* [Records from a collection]
• • • • • • •

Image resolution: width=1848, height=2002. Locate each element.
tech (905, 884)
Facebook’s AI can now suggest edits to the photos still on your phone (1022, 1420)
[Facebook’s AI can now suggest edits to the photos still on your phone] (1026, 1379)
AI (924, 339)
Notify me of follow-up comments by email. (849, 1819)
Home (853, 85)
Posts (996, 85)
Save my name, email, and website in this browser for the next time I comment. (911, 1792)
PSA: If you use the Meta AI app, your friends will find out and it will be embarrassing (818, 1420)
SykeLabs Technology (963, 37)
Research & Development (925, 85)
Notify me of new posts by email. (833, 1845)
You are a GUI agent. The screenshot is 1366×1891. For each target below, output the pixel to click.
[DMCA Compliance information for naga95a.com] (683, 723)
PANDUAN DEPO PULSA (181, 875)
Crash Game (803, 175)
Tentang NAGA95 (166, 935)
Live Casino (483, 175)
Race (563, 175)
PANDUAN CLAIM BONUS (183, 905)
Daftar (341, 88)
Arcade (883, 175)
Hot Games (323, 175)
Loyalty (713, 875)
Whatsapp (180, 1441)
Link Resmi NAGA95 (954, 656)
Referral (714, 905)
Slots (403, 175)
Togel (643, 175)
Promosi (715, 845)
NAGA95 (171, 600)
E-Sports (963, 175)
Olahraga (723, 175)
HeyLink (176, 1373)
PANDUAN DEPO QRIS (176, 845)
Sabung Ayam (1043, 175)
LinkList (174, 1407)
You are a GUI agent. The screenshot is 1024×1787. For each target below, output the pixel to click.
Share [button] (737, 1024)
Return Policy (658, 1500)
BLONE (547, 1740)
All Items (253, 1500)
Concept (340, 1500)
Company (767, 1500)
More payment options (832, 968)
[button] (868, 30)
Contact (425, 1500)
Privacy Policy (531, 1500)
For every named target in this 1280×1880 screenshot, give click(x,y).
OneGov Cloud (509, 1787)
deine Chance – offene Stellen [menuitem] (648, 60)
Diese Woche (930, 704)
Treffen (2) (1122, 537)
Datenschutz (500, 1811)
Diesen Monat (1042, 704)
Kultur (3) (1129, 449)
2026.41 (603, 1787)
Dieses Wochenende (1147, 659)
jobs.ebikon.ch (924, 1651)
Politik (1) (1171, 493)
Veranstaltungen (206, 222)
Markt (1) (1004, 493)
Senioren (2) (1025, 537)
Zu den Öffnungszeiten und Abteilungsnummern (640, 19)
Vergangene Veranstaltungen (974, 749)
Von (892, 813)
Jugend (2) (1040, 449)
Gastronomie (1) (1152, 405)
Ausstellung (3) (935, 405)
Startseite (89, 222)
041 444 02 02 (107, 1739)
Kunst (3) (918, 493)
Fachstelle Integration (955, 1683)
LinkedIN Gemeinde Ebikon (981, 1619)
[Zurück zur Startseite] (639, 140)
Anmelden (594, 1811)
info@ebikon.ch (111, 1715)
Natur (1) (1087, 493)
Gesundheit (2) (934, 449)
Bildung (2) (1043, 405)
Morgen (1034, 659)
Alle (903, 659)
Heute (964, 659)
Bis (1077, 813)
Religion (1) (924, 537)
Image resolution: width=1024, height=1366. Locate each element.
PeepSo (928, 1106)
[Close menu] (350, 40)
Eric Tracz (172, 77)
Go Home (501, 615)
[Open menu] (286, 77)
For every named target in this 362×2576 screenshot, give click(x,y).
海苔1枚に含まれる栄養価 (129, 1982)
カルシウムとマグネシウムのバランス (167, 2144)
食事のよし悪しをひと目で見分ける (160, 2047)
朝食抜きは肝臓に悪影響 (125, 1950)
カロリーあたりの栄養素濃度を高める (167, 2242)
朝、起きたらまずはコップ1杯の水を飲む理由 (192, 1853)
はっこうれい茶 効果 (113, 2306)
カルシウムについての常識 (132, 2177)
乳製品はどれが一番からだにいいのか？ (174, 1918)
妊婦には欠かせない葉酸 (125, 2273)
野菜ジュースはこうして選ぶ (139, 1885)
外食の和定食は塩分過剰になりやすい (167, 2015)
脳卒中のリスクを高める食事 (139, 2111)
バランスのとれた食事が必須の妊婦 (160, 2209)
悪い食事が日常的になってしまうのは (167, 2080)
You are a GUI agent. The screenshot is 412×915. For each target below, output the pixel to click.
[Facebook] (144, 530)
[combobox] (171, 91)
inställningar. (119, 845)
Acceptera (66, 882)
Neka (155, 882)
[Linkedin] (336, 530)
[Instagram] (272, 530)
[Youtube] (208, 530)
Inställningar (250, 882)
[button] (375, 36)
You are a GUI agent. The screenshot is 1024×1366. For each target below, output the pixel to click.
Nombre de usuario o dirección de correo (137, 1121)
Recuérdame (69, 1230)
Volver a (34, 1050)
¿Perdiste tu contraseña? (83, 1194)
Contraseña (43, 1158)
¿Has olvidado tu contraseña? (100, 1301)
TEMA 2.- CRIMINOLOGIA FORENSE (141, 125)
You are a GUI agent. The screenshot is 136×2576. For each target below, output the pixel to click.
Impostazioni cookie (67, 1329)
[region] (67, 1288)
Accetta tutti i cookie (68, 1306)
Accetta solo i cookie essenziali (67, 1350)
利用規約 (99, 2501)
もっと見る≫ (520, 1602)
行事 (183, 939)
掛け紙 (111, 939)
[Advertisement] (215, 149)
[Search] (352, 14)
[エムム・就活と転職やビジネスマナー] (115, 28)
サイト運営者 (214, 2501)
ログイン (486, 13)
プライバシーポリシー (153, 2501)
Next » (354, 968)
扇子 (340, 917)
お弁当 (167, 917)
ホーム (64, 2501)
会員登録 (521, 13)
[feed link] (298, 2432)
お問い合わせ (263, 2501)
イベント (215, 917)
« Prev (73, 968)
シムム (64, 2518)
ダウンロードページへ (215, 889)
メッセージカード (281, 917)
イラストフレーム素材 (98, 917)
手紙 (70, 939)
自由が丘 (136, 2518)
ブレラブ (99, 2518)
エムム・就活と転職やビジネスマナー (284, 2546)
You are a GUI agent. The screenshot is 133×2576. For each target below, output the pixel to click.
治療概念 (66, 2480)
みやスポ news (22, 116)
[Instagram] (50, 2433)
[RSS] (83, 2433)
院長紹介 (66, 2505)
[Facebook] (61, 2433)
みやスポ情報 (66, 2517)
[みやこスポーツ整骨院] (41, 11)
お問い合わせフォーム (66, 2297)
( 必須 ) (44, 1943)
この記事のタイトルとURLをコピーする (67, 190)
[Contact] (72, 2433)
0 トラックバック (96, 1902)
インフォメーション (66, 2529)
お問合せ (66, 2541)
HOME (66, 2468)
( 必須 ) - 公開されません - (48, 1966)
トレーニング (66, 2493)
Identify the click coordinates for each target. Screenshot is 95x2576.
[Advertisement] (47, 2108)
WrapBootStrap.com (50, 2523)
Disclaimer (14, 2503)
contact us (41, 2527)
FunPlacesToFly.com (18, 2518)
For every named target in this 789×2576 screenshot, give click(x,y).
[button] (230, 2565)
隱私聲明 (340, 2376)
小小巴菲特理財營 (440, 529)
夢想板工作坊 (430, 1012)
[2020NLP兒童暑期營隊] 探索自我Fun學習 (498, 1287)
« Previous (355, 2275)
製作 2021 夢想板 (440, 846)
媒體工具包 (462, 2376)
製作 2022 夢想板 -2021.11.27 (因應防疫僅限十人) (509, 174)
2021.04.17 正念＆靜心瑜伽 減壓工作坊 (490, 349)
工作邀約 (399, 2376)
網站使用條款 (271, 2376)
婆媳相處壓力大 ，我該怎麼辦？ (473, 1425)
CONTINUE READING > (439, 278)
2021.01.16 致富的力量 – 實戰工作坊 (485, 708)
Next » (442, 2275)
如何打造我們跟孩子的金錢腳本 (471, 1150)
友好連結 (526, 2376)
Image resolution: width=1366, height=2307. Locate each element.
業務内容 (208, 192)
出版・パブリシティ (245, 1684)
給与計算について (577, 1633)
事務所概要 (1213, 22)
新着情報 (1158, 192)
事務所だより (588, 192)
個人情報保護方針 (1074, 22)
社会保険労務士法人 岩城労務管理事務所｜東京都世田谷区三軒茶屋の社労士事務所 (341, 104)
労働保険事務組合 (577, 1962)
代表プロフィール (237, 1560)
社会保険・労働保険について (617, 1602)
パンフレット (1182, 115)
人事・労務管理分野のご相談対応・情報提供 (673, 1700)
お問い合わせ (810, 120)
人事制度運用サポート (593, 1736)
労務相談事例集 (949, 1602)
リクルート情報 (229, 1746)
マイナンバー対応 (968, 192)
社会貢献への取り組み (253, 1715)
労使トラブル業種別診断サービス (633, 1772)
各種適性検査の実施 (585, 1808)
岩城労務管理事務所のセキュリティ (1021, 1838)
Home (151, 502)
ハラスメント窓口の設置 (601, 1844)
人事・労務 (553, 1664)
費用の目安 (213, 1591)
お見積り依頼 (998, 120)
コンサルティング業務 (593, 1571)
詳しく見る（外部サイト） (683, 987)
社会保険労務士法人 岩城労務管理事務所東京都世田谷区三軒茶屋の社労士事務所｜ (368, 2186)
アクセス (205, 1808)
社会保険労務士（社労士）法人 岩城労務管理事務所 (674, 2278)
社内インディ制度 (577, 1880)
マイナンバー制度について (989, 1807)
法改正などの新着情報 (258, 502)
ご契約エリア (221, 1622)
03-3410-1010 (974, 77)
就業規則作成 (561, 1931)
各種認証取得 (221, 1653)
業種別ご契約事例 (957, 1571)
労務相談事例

• • • • • • •

* [Task] What lines hold the string "below"? Pick them out of the data.

* [Written answer]
You are a GUI agent. The screenshot is 1366×1891. For each target below, output the pixel to click.
You are a GUI agent. The screenshot is 1024×1787. For each target below, output the pixel to click.
You are a GUI agent. The screenshot is 412×915. For each target below, output the pixel to click.
You are a GUI agent. The screenshot is 1024×1366. For each target below, output the pixel to click.
You are a GUI agent. The screenshot is 136×2576. For each target below, output the pixel to click.
You are a GUI agent. The screenshot is 133×2576. For each target below, output the pixel to click.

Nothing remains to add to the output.